*** MATERIAL PROVIDED Section Begins ***

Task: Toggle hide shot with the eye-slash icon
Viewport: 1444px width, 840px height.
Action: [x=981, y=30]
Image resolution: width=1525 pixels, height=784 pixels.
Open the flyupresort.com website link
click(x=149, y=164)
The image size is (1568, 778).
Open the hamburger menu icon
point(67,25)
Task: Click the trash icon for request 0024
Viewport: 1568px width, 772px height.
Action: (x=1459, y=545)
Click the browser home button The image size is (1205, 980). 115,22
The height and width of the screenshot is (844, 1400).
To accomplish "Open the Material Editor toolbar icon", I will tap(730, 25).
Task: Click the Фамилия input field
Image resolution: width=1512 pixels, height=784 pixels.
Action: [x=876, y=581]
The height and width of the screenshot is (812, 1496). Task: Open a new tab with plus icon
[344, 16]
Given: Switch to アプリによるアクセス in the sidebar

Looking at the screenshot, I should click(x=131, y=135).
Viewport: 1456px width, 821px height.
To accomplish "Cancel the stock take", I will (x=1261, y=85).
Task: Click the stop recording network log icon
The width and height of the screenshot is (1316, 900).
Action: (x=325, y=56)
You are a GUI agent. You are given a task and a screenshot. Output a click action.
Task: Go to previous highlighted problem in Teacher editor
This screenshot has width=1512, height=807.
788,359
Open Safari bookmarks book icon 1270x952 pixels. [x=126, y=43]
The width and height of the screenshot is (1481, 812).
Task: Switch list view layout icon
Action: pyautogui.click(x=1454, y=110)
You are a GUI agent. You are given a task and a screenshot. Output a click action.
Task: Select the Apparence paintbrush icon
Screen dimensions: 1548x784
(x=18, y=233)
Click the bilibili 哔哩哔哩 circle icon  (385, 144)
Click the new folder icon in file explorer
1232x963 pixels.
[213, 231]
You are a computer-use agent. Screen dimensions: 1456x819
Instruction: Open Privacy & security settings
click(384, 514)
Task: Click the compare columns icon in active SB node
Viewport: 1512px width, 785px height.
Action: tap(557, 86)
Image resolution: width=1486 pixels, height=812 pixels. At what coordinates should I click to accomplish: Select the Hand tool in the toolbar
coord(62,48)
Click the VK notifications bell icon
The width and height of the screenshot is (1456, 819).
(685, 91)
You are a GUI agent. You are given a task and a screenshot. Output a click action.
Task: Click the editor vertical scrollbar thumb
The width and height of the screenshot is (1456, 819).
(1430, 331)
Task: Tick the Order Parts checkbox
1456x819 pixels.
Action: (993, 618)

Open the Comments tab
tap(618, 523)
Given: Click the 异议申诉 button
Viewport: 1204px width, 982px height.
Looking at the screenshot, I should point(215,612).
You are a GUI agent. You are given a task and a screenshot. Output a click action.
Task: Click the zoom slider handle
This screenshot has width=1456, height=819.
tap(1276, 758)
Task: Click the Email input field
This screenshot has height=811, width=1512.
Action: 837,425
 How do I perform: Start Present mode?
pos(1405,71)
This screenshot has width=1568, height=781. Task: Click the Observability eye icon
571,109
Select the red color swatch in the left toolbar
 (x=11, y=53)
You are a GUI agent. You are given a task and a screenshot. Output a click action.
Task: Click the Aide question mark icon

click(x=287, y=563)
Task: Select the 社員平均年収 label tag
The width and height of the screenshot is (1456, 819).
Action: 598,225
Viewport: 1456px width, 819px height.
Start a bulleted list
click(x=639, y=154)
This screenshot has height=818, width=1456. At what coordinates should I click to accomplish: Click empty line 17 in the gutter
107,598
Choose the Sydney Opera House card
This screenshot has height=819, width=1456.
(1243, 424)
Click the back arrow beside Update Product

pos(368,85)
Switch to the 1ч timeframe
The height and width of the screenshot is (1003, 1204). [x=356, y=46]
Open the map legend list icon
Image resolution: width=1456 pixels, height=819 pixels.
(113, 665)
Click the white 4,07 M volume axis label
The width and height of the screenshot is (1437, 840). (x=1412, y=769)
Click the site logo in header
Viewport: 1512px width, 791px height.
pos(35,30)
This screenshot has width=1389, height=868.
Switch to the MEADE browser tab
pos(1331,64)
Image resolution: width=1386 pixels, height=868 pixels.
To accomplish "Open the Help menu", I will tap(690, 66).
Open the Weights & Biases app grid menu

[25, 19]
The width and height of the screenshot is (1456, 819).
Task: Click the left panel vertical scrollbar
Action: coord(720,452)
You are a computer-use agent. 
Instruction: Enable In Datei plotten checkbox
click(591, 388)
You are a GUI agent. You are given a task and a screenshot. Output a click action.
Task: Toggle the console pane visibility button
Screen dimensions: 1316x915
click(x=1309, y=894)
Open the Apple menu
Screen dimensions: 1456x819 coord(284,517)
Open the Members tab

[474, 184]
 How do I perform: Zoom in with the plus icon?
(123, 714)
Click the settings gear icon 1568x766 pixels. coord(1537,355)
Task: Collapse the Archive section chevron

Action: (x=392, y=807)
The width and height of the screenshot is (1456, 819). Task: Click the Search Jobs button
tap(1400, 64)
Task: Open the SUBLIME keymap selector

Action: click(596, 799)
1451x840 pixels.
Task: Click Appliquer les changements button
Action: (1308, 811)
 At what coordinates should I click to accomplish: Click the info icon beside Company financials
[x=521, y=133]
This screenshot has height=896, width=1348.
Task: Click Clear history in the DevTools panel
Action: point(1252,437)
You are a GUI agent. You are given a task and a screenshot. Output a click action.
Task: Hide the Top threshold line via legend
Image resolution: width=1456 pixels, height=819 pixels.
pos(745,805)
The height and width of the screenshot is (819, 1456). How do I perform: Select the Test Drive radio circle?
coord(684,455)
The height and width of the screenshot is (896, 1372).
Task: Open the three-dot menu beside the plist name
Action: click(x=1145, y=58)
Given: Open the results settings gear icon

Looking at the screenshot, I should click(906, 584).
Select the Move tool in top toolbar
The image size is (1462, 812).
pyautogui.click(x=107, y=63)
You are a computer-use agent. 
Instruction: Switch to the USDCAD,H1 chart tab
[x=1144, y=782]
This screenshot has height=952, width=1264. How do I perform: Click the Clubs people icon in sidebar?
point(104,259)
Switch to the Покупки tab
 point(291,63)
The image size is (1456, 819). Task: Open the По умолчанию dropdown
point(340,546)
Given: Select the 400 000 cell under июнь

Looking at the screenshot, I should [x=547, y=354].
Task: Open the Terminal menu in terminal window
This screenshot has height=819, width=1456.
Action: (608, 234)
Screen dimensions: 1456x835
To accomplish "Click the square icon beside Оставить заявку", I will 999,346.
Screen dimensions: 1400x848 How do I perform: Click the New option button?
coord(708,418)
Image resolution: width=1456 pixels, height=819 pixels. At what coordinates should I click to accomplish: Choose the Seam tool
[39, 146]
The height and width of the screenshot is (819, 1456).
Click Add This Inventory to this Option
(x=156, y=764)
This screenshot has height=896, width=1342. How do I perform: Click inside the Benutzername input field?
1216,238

*** MATERIAL PROVIDED Section Ends ***

> _HOW TO COMPLETE THIS TASK_: The entries above need to be repeated in full, exactly as written.

> _SOLUTION_:
Task: Toggle hide shot with the eye-slash icon
Viewport: 1444px width, 840px height.
Action: [x=981, y=30]
Image resolution: width=1525 pixels, height=784 pixels.
Open the flyupresort.com website link
click(x=149, y=164)
The image size is (1568, 778).
Open the hamburger menu icon
point(67,25)
Task: Click the trash icon for request 0024
Viewport: 1568px width, 772px height.
Action: (x=1459, y=545)
Click the browser home button The image size is (1205, 980). 115,22
The height and width of the screenshot is (844, 1400).
To accomplish "Open the Material Editor toolbar icon", I will tap(730, 25).
Task: Click the Фамилия input field
Image resolution: width=1512 pixels, height=784 pixels.
Action: [x=876, y=581]
The height and width of the screenshot is (812, 1496). Task: Open a new tab with plus icon
[344, 16]
Given: Switch to アプリによるアクセス in the sidebar

Looking at the screenshot, I should click(x=131, y=135).
Viewport: 1456px width, 821px height.
To accomplish "Cancel the stock take", I will (x=1261, y=85).
Task: Click the stop recording network log icon
The width and height of the screenshot is (1316, 900).
Action: (x=325, y=56)
You are a GUI agent. You are given a task and a screenshot. Output a click action.
Task: Go to previous highlighted problem in Teacher editor
This screenshot has width=1512, height=807.
788,359
Open Safari bookmarks book icon 1270x952 pixels. [x=126, y=43]
The width and height of the screenshot is (1481, 812).
Task: Switch list view layout icon
Action: pyautogui.click(x=1454, y=110)
You are a GUI agent. You are given a task and a screenshot. Output a click action.
Task: Select the Apparence paintbrush icon
Screen dimensions: 1548x784
(x=18, y=233)
Click the bilibili 哔哩哔哩 circle icon  (385, 144)
Click the new folder icon in file explorer
1232x963 pixels.
[213, 231]
You are a computer-use agent. Screen dimensions: 1456x819
Instruction: Open Privacy & security settings
click(384, 514)
Task: Click the compare columns icon in active SB node
Viewport: 1512px width, 785px height.
Action: tap(557, 86)
Image resolution: width=1486 pixels, height=812 pixels. At what coordinates should I click to accomplish: Select the Hand tool in the toolbar
coord(62,48)
Click the VK notifications bell icon
The width and height of the screenshot is (1456, 819).
(685, 91)
You are a GUI agent. You are given a task and a screenshot. Output a click action.
Task: Click the editor vertical scrollbar thumb
The width and height of the screenshot is (1456, 819).
(1430, 331)
Task: Tick the Order Parts checkbox
1456x819 pixels.
Action: (993, 618)

Open the Comments tab
tap(618, 523)
Given: Click the 异议申诉 button
Viewport: 1204px width, 982px height.
Looking at the screenshot, I should point(215,612).
You are a GUI agent. You are given a task and a screenshot. Output a click action.
Task: Click the zoom slider handle
This screenshot has width=1456, height=819.
tap(1276, 758)
Task: Click the Email input field
This screenshot has height=811, width=1512.
Action: 837,425
 How do I perform: Start Present mode?
pos(1405,71)
This screenshot has width=1568, height=781. Task: Click the Observability eye icon
571,109
Select the red color swatch in the left toolbar
 (x=11, y=53)
You are a GUI agent. You are given a task and a screenshot. Output a click action.
Task: Click the Aide question mark icon

click(x=287, y=563)
Task: Select the 社員平均年収 label tag
The width and height of the screenshot is (1456, 819).
Action: 598,225
Viewport: 1456px width, 819px height.
Start a bulleted list
click(x=639, y=154)
This screenshot has height=818, width=1456. At what coordinates should I click to accomplish: Click empty line 17 in the gutter
107,598
Choose the Sydney Opera House card
This screenshot has height=819, width=1456.
(1243, 424)
Click the back arrow beside Update Product

pos(368,85)
Switch to the 1ч timeframe
The height and width of the screenshot is (1003, 1204). [x=356, y=46]
Open the map legend list icon
Image resolution: width=1456 pixels, height=819 pixels.
(113, 665)
Click the white 4,07 M volume axis label
The width and height of the screenshot is (1437, 840). (x=1412, y=769)
Click the site logo in header
Viewport: 1512px width, 791px height.
pos(35,30)
This screenshot has width=1389, height=868.
Switch to the MEADE browser tab
pos(1331,64)
Image resolution: width=1386 pixels, height=868 pixels.
To accomplish "Open the Help menu", I will tap(690, 66).
Open the Weights & Biases app grid menu

[25, 19]
The width and height of the screenshot is (1456, 819).
Task: Click the left panel vertical scrollbar
Action: coord(720,452)
You are a computer-use agent. 
Instruction: Enable In Datei plotten checkbox
click(591, 388)
You are a GUI agent. You are given a task and a screenshot. Output a click action.
Task: Toggle the console pane visibility button
Screen dimensions: 1316x915
click(x=1309, y=894)
Open the Apple menu
Screen dimensions: 1456x819 coord(284,517)
Open the Members tab

[474, 184]
 How do I perform: Zoom in with the plus icon?
(123, 714)
Click the settings gear icon 1568x766 pixels. coord(1537,355)
Task: Collapse the Archive section chevron

Action: (x=392, y=807)
The width and height of the screenshot is (1456, 819). Task: Click the Search Jobs button
tap(1400, 64)
Task: Open the SUBLIME keymap selector

Action: click(596, 799)
1451x840 pixels.
Task: Click Appliquer les changements button
Action: (1308, 811)
 At what coordinates should I click to accomplish: Click the info icon beside Company financials
[x=521, y=133]
This screenshot has height=896, width=1348.
Task: Click Clear history in the DevTools panel
Action: point(1252,437)
You are a GUI agent. You are given a task and a screenshot. Output a click action.
Task: Hide the Top threshold line via legend
Image resolution: width=1456 pixels, height=819 pixels.
pos(745,805)
The height and width of the screenshot is (819, 1456). How do I perform: Select the Test Drive radio circle?
coord(684,455)
The height and width of the screenshot is (896, 1372).
Task: Open the three-dot menu beside the plist name
Action: click(x=1145, y=58)
Given: Open the results settings gear icon

Looking at the screenshot, I should click(906, 584).
Select the Move tool in top toolbar
The image size is (1462, 812).
pyautogui.click(x=107, y=63)
You are a computer-use agent. 
Instruction: Switch to the USDCAD,H1 chart tab
[x=1144, y=782]
This screenshot has height=952, width=1264. How do I perform: Click the Clubs people icon in sidebar?
point(104,259)
Switch to the Покупки tab
 point(291,63)
The image size is (1456, 819). Task: Open the По умолчанию dropdown
point(340,546)
Given: Select the 400 000 cell under июнь

Looking at the screenshot, I should [x=547, y=354].
Task: Open the Terminal menu in terminal window
This screenshot has height=819, width=1456.
Action: (608, 234)
Screen dimensions: 1456x835
To accomplish "Click the square icon beside Оставить заявку", I will 999,346.
Screen dimensions: 1400x848 How do I perform: Click the New option button?
coord(708,418)
Image resolution: width=1456 pixels, height=819 pixels. At what coordinates should I click to accomplish: Choose the Seam tool
[39, 146]
The height and width of the screenshot is (819, 1456).
Click Add This Inventory to this Option
(x=156, y=764)
This screenshot has height=896, width=1342. How do I perform: Click inside the Benutzername input field?
1216,238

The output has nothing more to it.